WORK TO COMPLETE: Show every line of the data below that includes the word "will".

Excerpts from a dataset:
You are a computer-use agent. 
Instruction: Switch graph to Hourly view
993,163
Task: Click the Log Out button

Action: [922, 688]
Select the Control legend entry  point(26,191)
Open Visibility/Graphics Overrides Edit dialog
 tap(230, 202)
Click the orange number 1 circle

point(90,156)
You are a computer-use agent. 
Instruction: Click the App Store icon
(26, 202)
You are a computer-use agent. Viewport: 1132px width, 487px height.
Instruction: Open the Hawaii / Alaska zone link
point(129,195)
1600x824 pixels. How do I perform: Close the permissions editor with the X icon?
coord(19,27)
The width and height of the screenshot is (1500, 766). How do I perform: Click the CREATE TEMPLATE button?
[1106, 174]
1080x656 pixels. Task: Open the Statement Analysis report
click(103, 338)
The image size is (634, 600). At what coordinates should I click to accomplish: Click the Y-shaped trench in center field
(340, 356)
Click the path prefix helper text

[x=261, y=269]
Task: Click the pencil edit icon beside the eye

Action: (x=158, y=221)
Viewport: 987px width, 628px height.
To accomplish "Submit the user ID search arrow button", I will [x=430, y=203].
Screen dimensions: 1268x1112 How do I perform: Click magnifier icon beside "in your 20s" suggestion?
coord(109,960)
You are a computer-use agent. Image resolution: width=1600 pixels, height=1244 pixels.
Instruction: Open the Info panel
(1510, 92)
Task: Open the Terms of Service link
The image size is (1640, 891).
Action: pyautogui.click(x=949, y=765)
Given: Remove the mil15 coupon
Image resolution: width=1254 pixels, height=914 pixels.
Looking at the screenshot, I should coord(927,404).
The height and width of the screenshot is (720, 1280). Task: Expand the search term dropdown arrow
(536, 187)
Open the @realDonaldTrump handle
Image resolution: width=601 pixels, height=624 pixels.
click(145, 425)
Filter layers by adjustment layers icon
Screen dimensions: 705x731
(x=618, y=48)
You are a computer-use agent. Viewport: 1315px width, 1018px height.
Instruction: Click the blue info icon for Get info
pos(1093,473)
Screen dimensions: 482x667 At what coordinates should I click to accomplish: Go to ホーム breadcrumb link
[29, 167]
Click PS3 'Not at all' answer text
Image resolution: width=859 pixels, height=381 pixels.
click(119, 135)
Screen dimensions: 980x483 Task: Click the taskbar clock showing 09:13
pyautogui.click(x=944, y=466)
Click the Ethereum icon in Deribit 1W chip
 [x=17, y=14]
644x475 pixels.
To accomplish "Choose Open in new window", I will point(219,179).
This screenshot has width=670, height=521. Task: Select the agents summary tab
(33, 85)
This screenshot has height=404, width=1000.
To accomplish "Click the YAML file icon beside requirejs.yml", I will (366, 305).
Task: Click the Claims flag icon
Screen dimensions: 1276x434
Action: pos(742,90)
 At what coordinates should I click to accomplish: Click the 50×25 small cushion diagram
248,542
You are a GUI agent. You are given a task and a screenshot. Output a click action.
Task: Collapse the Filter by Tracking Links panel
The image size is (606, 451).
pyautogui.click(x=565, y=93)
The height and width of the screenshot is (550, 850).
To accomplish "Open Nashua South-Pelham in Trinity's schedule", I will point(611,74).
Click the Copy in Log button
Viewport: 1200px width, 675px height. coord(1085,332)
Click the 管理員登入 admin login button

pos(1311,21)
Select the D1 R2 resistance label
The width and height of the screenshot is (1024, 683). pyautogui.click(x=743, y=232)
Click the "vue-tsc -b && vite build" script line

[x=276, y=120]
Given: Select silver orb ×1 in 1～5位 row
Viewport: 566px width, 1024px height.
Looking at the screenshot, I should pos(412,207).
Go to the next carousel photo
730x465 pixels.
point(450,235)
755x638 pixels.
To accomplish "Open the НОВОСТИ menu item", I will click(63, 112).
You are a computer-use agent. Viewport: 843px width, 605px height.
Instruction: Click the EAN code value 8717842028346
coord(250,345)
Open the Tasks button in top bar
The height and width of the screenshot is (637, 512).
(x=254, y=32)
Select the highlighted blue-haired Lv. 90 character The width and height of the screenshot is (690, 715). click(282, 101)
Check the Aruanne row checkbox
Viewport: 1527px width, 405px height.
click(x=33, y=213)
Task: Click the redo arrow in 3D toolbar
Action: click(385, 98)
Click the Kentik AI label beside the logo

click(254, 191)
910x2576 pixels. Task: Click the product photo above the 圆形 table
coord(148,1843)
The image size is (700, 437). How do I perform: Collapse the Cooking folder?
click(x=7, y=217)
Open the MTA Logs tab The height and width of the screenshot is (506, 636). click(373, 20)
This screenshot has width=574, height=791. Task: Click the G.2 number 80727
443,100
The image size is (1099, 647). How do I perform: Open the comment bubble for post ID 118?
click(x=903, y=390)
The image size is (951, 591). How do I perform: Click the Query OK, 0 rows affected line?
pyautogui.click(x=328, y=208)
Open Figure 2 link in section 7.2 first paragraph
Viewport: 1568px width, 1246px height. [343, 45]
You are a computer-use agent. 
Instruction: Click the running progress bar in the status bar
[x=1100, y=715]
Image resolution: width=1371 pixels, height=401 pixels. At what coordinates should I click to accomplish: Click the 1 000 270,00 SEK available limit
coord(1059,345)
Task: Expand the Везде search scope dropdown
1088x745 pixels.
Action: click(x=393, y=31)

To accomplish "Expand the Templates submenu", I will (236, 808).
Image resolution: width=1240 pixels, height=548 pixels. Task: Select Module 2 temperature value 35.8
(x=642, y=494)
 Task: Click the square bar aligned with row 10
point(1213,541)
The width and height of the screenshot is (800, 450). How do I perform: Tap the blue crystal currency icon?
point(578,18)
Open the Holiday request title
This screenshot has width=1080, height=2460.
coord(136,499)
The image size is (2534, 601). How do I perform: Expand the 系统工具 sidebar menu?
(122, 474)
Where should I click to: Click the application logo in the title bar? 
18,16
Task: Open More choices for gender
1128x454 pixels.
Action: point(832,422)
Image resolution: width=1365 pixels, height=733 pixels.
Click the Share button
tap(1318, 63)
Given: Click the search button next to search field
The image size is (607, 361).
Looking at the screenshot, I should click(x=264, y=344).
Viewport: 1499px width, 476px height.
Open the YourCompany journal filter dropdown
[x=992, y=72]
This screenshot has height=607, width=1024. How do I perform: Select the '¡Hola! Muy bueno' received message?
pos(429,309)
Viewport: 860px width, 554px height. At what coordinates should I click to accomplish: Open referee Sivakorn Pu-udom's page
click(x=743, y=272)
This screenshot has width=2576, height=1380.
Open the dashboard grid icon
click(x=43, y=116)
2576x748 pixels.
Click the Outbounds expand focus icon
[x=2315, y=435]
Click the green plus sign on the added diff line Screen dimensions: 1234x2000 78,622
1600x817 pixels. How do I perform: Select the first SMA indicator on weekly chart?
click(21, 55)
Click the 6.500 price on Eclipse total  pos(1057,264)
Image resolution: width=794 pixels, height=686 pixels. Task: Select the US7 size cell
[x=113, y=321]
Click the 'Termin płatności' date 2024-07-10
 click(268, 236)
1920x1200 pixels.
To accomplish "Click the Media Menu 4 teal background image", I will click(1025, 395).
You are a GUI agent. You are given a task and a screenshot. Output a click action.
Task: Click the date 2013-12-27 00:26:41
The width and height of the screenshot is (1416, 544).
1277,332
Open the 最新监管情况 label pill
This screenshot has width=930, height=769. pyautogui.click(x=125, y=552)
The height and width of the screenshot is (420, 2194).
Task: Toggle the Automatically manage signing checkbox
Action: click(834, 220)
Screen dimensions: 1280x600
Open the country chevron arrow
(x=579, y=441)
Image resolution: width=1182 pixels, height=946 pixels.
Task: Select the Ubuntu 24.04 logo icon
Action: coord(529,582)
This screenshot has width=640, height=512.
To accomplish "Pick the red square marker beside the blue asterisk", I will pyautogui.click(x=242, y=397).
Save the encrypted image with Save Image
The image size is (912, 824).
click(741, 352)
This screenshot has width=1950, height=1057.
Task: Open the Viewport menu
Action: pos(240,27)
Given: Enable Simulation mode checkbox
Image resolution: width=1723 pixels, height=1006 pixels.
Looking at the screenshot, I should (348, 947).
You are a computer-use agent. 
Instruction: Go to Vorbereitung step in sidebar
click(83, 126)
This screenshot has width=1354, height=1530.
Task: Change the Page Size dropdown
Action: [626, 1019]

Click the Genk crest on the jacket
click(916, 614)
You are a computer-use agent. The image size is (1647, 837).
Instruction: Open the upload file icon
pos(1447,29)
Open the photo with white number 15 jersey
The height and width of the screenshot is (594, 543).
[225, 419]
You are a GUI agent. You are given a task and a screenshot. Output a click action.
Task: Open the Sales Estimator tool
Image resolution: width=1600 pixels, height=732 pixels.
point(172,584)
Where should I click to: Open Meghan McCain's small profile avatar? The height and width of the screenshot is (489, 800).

ANSWER TO THIS PROBLEM:
To accomplish "Submit the user ID search arrow button", I will [x=430, y=203].
To accomplish "Choose Open in new window", I will point(219,179).
To accomplish "Click the YAML file icon beside requirejs.yml", I will (366, 305).
To accomplish "Open Nashua South-Pelham in Trinity's schedule", I will point(611,74).
To accomplish "Open the НОВОСТИ menu item", I will click(63, 112).
To accomplish "Expand the Templates submenu", I will (236, 808).
To accomplish "Click the Media Menu 4 teal background image", I will click(1025, 395).
To accomplish "Pick the red square marker beside the blue asterisk", I will pyautogui.click(x=242, y=397).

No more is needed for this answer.